Combating anoikis resistance: bioactive compounds transforming prostate cancer therapy

Abstract

The study aims to discuss the challenges associated with treating prostate cancer (PCa), which is known for its complexity and drug resistance. It attempts to find differentially expressed genes (DEGs), such as those linked to anoikis resistance and circulating tumor cells, in PCa samples. This study involves analyzing the functional roles of these DEGs using gene enrichment analysis, and then screening of 102 bioactive compounds to identify a combination that can control the expression of the identified DEGs. In this study, 53 DEGs were identified from PCa samples including anoikis-resistant PCa cells and circulating tumor cells in PCa. Gene enrichment analysis with regards to functional enrichment of DEGs was performed. An inclusive screening process was carried out among 102 bioactive compounds to identify a combination capable of affecting and regulating the expression of selected DEGs. Eventually, gastrodin, nitidine chloride, chenodeoxycholic acid, and bilobalide were selected, as their combination demonstrated ability to modulate expression of 50 out of the 53 genes targeted. The subsequent analysis focused on investigating the biological pathways and processes influenced by this combination. The findings revealed a multifaceted and multidimensional approach to tumor regression. The combination of bioactive compounds exhibited effects on various genes including those related to production of inflammatory cytokines, cell proliferation, autophagy, apoptosis, angiogenesis, and metastasis.
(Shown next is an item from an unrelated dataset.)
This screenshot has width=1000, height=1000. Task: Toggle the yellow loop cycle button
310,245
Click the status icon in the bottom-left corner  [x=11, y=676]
The current study has made a valuable contribution to the development of a combination of bioactive natural compounds that can significantly impede the development of treatment resistance in prostate tumor while countering the tumors’ evasion of the immune system. The implications of this study are highly significant as it suggests the creation of an enhanced immunotherapeutic, natural therapeutic concoction with combinatorial potential.